[START OF SOURCE EXCERPT]

In some embodiments, an average number of bits corresponds to a cross-entropy of the conditional distribution with respect to the predicted PMF.
Some embodiments involve maintaining a decoding efficiency of the entropy decoding by adjusting the cross-entropy.
In some embodiments, the decoder may be a convolutional neural network (CNN) based image decoder.
Some embodiments involve applying neural image decompression to train the decoder to be a lossy transform, wherein a target distortion variable is based on a range of each quantized representation.
In some embodiments, the training of the decoder may be based on a rate-distortion trade-off loss.
In some embodiments, the at least one dependency may be a temporal dependency.
In some embodiments, the decoding device includes a video player, and the functions for providing the plurality of decompressed video frames involve outputting the plurality of decompressed video frames by the video player.
Some embodiments involve obtaining a trained version of the decoder and the transformer at the decoding device. The decoding may be performed by the trained version of the decoder. The predicting may be performed by the trained version of the transformer.
In some embodiments, the decoder may be trained at the decoding device.
Some embodiments involve storing the plurality of decompressed video frames at the decoding device.
In some embodiments, each frame of the plurality of compressed video frames may be independently decoded.
In some embodiments, the decoding device may be a mobile phone.
In some examples, computing device 1000 can include one or more cameras 1018.

[END OF SOURCE EXCERPT]
[START OF EXTRACTED RECORDS]

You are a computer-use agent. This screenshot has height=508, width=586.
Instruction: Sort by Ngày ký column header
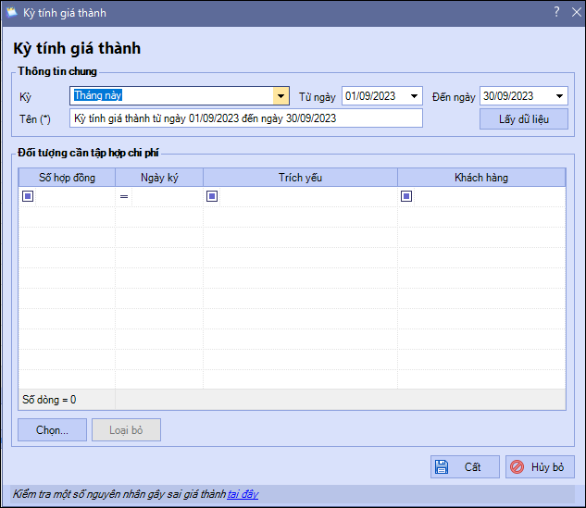159,178
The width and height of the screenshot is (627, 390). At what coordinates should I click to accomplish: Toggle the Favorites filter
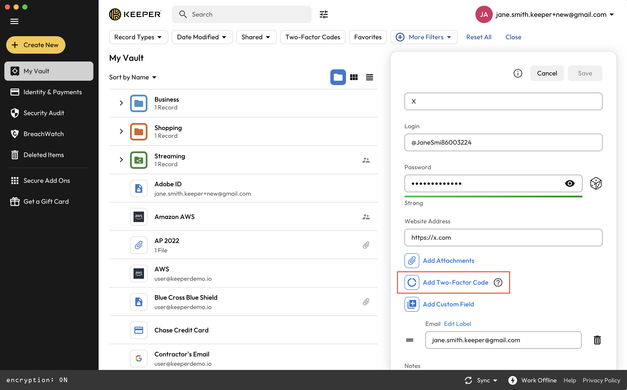(x=368, y=37)
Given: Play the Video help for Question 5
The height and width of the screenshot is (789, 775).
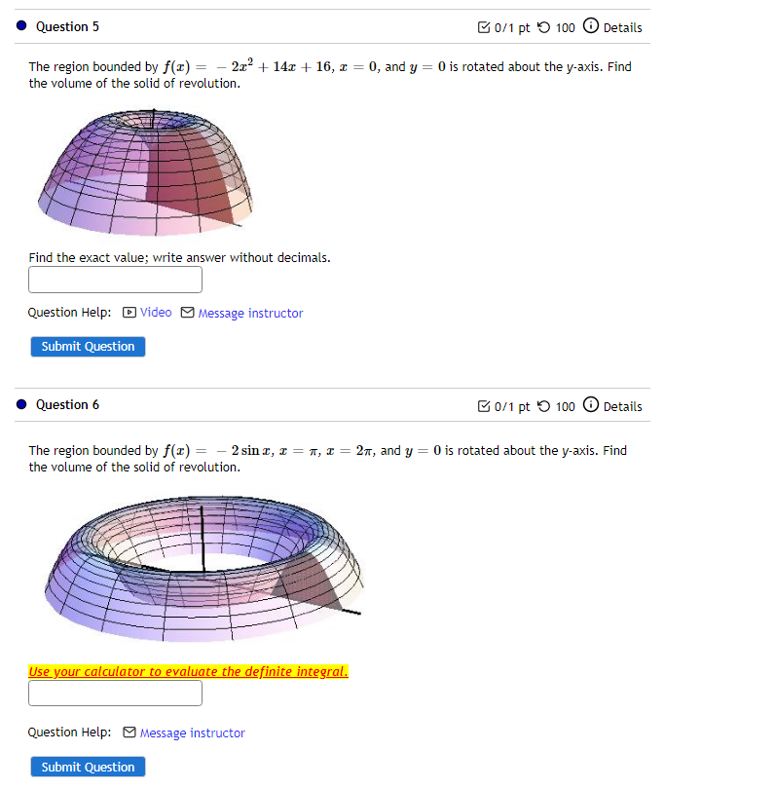Looking at the screenshot, I should 147,312.
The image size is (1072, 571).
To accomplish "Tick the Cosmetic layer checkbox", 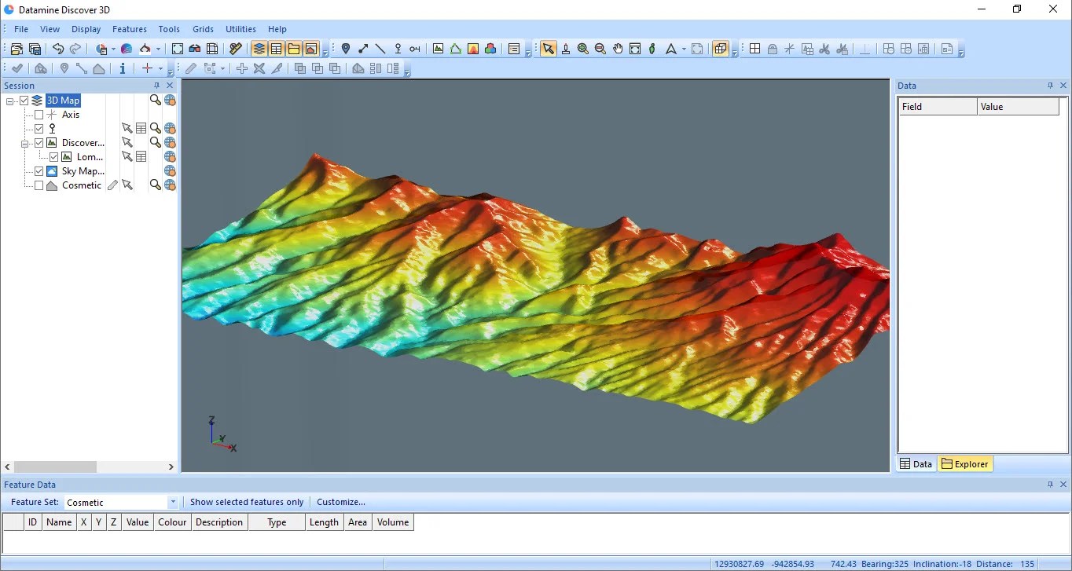I will coord(39,185).
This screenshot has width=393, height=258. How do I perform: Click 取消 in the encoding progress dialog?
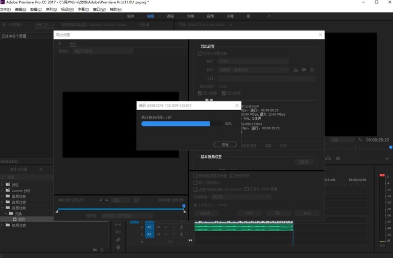pyautogui.click(x=225, y=144)
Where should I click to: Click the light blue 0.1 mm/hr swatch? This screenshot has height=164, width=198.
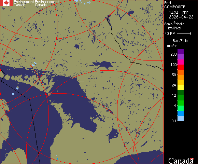(181, 119)
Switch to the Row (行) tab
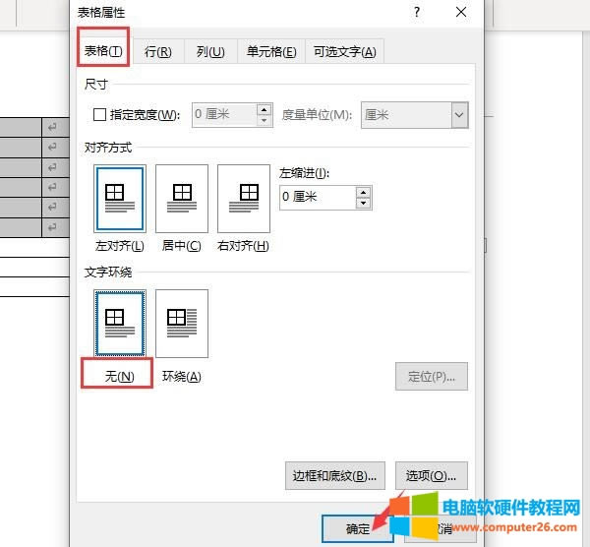 pyautogui.click(x=157, y=51)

[END OF EXTRACTED RECORDS]

◆ **SHORT EXERCISE A**
In the excerpt on neural video decoding, how do some embodiments maintain the decoding efficiency of the entropy decoding, and what quantity is adjusted to do so? Answer in one to three sentences.
◆ **SHORT EXERCISE B**
Resume the excerpt on neural video decoding after its final sentence, the one about computing device 1000 and its cameras.

◆ **FINAL ANSWER A**
Some embodiments maintain the decoding efficiency of the entropy decoding by adjusting the cross-entropy. This is the cross-entropy of the conditional distribution with respect to the predicted PMF, which in some embodiments corresponds to the average number of bits.

◆ **FINAL ANSWER B**
Camera(s) 1018 can include one or more image capture devices, such as still and/or video cameras, equipped to capture light and record the captured light in one or more images; that is, camera(s) 1018 can generate image(s) of captured light. The one or more images can be one or more still images and/or one or more images utilized in video imagery. Camera(s) 1018 can capture light and/or electromagnetic radiation emitted as visible light, infrared radiation, ultraviolet light, and/or as one or more other frequencies of light. Some embodiments may involve capturing the plurality of input video frames using the camera. For example, a video camera may capture a video for a scene. Such embodiments may also involve receiving, by the encoder, the plurality of input video frames from the camera. The captured frames may be sent to the encoder for compression based on the methods described herein.
In some examples, computing device 1000 can include one or more sensors 1020.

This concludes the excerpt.